**Interface element records:**
※ ※ ※
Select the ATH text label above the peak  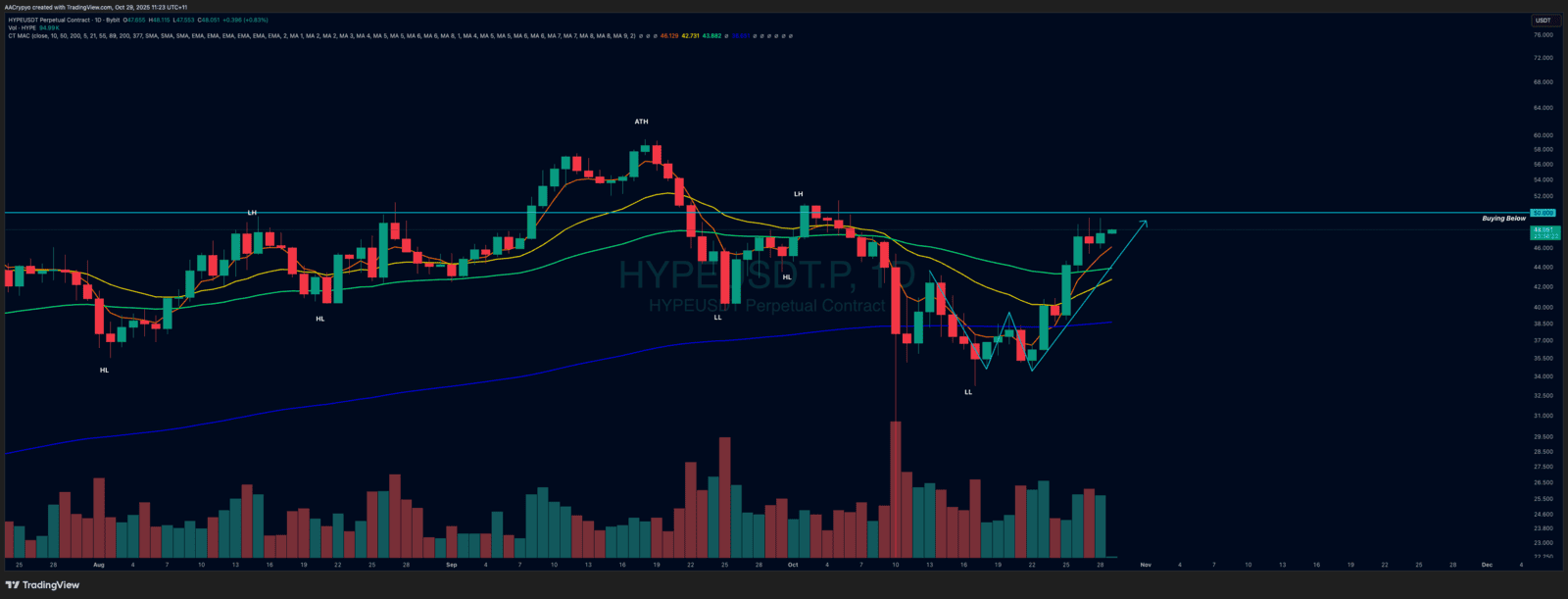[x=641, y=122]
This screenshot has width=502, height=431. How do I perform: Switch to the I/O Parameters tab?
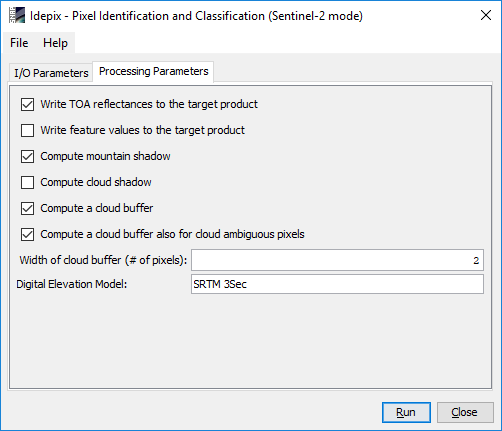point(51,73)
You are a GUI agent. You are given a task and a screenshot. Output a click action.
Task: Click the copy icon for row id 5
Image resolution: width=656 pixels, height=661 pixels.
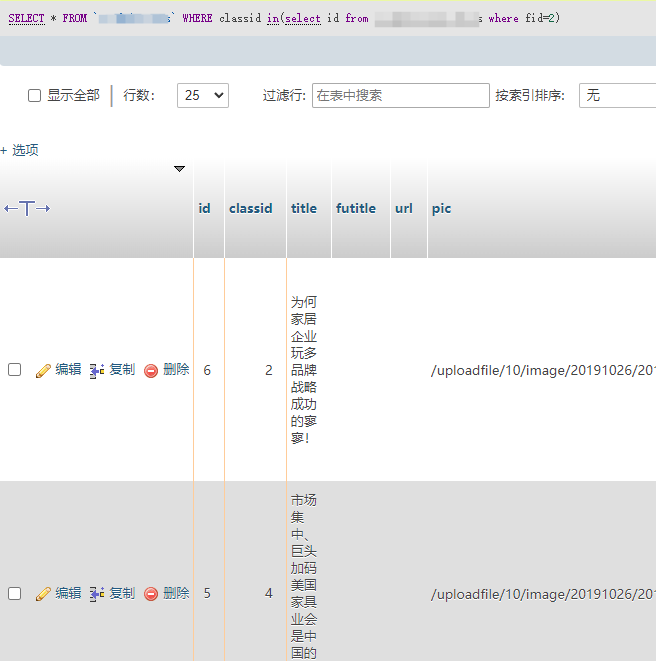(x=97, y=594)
※ ※ ※
**INSTRUCTIONS TO FOLLOW:** Count how many lines of the material above contain the string "width". Reply with the number only.

**ANSWER FOR THIS EXERCISE:** 2